WHAT YOU SHOULD DO:
When a line below contains the word "breadcrumb", copy that line.

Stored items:
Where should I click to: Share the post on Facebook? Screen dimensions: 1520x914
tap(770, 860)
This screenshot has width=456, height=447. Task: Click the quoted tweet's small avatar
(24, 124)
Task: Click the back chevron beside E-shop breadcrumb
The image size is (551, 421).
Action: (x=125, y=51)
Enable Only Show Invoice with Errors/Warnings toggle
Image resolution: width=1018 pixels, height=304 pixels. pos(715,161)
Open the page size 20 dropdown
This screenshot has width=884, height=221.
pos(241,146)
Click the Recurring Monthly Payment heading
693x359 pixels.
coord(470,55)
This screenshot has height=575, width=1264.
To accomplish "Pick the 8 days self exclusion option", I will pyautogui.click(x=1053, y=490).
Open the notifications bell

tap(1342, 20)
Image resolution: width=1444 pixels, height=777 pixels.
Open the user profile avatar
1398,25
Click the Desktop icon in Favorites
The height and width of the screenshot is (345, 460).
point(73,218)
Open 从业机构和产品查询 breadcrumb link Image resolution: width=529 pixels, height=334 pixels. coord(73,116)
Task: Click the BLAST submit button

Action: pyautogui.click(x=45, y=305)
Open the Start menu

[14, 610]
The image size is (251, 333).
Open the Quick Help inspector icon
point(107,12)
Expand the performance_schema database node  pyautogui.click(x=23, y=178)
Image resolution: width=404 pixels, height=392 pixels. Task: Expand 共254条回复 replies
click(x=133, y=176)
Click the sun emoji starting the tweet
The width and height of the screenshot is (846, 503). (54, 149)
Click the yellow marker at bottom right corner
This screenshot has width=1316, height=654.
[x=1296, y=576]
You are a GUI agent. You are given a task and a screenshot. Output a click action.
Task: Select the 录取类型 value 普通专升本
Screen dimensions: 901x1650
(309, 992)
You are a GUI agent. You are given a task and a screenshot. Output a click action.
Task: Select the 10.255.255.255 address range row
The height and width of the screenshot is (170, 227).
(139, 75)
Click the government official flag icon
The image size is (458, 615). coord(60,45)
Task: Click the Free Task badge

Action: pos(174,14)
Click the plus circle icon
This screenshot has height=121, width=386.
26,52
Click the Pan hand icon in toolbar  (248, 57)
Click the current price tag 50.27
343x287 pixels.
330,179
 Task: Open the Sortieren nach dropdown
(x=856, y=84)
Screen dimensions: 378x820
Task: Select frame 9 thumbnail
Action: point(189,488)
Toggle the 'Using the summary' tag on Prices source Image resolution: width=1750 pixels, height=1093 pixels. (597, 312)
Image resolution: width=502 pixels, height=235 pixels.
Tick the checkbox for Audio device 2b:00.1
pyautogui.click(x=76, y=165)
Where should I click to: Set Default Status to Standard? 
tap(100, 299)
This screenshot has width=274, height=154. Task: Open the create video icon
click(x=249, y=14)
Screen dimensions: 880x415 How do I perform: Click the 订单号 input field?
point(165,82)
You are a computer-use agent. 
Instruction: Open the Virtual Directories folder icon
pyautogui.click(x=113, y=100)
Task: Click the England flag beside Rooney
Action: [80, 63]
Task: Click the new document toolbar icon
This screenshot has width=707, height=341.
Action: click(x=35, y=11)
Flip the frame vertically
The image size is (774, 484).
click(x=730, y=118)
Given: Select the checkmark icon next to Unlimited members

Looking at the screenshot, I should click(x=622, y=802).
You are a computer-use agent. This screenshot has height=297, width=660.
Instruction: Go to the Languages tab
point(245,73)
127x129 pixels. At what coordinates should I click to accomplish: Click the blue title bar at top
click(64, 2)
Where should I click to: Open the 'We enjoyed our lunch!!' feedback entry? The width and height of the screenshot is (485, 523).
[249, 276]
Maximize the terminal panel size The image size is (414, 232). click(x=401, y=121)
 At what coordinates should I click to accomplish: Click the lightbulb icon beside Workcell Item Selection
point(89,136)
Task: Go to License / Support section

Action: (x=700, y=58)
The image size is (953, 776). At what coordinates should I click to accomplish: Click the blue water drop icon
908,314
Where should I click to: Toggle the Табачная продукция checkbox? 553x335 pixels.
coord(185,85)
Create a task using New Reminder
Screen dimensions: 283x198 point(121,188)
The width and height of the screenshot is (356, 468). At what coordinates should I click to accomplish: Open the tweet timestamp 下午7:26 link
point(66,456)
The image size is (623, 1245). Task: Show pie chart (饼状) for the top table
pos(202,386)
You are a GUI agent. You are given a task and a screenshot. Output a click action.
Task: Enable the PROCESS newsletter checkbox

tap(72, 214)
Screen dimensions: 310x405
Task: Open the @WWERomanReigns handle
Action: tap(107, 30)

ANSWER SPACE:
Task: Click the back chevron beside E-shop breadcrumb
Open 从业机构和产品查询 breadcrumb link Image resolution: width=529 pixels, height=334 pixels. coord(73,116)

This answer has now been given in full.